**What you will do**.
In the data, find each line where the word "right" appears and list that line.

Information provided section start

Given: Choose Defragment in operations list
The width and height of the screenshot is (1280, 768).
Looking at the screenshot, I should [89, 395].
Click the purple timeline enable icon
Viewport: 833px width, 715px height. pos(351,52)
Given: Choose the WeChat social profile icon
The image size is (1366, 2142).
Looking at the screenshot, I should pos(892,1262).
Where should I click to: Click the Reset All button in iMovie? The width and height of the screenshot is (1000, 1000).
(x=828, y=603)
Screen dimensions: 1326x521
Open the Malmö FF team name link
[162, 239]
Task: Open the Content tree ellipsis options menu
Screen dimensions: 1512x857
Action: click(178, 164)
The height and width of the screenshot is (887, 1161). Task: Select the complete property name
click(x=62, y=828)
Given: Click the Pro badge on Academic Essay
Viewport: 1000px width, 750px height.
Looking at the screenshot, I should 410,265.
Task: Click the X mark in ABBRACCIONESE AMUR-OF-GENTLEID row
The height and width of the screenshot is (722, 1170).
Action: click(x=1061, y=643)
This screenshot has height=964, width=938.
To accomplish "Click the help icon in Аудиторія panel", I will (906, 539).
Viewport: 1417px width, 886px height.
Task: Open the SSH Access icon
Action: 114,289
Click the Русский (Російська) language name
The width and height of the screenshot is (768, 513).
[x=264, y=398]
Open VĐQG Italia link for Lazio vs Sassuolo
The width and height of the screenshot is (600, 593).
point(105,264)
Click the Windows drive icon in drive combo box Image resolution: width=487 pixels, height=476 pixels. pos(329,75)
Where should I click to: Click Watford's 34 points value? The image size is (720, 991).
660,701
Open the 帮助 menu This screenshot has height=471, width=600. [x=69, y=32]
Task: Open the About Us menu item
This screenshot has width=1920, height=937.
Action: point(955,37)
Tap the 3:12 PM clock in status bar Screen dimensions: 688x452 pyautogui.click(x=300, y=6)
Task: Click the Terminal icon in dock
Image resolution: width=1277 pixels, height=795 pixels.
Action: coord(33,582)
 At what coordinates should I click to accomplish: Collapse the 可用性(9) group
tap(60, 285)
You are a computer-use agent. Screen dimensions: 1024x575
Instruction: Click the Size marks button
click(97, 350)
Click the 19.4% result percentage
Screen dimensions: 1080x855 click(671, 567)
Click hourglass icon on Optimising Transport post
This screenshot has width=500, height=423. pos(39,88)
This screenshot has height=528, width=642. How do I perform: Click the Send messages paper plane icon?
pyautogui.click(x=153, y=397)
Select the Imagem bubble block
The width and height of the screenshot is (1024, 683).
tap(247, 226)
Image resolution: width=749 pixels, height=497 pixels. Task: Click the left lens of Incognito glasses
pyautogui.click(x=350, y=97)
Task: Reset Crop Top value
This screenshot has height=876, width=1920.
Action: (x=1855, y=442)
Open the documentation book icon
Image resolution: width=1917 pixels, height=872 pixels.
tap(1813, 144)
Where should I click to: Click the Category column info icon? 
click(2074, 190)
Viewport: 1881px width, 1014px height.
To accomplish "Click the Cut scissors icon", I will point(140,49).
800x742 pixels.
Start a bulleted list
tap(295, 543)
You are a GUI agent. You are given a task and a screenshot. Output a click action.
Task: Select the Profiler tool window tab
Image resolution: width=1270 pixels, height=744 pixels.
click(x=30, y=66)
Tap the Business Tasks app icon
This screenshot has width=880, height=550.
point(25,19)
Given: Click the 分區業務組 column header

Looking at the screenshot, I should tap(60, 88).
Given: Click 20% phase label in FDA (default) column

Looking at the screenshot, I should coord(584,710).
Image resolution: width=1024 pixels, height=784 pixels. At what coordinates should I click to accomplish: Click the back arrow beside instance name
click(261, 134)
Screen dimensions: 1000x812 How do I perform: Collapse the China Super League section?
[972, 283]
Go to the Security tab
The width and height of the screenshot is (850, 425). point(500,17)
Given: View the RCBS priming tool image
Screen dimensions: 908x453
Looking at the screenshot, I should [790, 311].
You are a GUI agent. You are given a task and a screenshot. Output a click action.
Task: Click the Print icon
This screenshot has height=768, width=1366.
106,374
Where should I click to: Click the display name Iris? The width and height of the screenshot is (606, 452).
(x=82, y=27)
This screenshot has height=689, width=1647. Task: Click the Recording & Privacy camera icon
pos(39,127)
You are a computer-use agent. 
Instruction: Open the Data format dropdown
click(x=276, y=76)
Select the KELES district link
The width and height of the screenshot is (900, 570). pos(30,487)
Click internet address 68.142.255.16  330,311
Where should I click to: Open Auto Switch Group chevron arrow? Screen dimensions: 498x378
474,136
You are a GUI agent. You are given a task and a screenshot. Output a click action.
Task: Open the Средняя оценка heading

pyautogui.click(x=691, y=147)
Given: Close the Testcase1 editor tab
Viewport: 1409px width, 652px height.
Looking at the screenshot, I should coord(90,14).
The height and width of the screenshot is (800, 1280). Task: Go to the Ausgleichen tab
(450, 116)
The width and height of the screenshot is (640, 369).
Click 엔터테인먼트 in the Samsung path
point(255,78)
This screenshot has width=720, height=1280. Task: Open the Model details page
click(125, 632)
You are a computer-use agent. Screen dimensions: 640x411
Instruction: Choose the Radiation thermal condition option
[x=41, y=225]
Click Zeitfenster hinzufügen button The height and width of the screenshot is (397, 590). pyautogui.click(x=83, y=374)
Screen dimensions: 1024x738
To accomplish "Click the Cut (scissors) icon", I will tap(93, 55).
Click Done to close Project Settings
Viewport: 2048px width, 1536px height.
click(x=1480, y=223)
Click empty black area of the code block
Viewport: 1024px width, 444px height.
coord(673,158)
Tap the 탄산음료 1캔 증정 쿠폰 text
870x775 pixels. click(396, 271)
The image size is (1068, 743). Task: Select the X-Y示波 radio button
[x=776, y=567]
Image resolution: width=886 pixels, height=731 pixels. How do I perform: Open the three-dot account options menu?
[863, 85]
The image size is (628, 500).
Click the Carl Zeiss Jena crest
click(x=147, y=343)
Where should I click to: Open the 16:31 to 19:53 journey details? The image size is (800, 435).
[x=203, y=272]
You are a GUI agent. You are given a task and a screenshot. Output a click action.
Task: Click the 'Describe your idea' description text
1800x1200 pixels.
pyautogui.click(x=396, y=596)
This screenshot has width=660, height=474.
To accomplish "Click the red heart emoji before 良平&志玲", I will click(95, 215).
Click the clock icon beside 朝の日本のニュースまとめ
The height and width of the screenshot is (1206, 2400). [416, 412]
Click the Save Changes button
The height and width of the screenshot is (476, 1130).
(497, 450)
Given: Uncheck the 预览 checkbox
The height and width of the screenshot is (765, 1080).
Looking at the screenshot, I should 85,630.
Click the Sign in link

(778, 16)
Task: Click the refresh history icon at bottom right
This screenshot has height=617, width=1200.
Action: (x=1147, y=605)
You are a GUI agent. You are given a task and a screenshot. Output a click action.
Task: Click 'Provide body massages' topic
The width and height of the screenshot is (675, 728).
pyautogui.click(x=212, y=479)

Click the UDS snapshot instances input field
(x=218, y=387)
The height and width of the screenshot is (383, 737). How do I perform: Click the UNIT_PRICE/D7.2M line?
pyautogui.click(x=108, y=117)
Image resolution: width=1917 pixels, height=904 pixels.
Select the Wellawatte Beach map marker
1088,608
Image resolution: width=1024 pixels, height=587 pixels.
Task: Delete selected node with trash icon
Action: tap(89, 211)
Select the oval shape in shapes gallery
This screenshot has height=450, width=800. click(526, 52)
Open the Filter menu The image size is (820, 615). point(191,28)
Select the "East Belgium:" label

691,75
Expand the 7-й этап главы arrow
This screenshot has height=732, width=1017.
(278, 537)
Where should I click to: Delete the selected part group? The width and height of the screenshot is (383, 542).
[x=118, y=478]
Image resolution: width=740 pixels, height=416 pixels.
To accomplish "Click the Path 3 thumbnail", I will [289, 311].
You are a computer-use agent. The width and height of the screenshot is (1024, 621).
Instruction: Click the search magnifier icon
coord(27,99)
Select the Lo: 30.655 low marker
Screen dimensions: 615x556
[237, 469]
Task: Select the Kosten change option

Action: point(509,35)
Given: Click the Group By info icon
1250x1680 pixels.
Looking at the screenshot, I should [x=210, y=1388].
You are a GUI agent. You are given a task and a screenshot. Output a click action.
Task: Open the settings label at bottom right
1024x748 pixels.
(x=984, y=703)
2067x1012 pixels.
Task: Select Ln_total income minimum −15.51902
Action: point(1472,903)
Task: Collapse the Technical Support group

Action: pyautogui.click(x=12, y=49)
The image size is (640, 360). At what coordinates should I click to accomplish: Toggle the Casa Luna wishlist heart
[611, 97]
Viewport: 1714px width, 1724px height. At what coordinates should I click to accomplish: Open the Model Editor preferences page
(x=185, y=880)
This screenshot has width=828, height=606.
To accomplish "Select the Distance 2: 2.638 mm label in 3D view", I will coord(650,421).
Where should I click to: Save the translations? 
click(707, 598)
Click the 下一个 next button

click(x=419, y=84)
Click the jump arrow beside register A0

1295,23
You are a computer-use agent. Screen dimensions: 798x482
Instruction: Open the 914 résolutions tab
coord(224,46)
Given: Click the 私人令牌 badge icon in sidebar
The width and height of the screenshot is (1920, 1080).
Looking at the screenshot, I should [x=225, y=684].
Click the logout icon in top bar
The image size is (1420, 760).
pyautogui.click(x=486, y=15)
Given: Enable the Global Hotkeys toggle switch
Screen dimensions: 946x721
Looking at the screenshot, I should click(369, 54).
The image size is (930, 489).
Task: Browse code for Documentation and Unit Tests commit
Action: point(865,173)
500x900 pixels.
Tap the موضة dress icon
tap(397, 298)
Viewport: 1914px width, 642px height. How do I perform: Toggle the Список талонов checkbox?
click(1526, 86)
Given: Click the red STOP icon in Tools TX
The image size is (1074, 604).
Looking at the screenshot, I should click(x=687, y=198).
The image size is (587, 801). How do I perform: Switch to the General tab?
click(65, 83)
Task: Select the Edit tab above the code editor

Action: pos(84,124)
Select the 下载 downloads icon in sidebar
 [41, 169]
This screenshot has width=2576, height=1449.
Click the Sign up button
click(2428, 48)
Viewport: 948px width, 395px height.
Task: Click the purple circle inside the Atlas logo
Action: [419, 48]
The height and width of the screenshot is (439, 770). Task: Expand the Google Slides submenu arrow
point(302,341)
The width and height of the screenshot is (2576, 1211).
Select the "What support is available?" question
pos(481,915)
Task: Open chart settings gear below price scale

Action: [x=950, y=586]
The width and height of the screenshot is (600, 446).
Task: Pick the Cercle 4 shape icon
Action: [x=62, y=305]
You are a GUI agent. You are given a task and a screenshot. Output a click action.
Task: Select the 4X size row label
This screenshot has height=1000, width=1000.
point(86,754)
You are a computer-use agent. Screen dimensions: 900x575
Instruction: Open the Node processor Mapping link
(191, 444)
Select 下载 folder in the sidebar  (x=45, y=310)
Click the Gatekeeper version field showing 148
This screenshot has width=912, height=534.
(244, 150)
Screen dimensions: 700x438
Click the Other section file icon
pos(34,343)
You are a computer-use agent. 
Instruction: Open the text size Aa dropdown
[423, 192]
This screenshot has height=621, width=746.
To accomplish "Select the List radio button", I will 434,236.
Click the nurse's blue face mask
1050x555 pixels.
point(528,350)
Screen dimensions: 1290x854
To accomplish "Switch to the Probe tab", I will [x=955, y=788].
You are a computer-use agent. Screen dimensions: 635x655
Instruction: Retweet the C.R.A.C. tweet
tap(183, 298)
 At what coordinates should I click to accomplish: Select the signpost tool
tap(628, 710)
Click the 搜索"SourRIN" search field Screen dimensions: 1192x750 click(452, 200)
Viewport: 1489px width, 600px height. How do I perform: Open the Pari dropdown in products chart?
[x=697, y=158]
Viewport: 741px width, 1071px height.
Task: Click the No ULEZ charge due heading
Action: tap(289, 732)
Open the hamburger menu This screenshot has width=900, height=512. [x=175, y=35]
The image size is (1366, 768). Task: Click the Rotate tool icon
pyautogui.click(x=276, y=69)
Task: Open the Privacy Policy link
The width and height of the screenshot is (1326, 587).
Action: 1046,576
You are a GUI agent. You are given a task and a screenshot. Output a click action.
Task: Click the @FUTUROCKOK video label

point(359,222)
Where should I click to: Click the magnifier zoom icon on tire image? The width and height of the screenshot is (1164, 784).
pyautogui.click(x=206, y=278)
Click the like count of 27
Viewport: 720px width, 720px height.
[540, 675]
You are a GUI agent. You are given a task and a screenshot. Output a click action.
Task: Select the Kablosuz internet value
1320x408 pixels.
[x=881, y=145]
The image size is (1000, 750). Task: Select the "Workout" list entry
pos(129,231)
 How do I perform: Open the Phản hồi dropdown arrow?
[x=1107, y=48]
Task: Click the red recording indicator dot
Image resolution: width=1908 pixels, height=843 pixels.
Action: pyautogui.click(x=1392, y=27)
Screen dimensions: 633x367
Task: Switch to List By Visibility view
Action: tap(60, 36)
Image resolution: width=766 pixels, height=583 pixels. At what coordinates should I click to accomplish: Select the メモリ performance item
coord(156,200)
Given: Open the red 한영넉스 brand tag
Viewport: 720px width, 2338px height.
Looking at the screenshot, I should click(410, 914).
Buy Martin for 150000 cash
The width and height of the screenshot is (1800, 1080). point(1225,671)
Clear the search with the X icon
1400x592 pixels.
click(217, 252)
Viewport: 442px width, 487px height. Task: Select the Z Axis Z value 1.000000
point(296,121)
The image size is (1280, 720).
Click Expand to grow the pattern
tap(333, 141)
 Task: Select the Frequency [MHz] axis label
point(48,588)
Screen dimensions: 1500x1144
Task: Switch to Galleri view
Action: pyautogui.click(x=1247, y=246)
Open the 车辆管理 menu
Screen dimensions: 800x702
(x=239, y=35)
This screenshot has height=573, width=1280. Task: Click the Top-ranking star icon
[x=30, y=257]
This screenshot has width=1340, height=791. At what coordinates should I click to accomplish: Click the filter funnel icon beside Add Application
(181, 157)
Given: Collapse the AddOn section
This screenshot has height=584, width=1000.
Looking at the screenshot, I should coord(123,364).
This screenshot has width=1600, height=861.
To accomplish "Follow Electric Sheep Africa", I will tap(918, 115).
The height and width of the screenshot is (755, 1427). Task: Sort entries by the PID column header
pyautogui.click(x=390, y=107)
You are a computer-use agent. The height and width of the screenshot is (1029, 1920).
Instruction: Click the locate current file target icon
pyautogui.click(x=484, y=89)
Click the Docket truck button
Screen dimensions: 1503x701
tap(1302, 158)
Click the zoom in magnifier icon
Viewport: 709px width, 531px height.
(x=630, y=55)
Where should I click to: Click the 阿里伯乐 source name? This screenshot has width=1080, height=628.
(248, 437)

Information provided section end

**Response area**.
Task: Click the refresh history icon at bottom right
Task: Open the settings label at bottom right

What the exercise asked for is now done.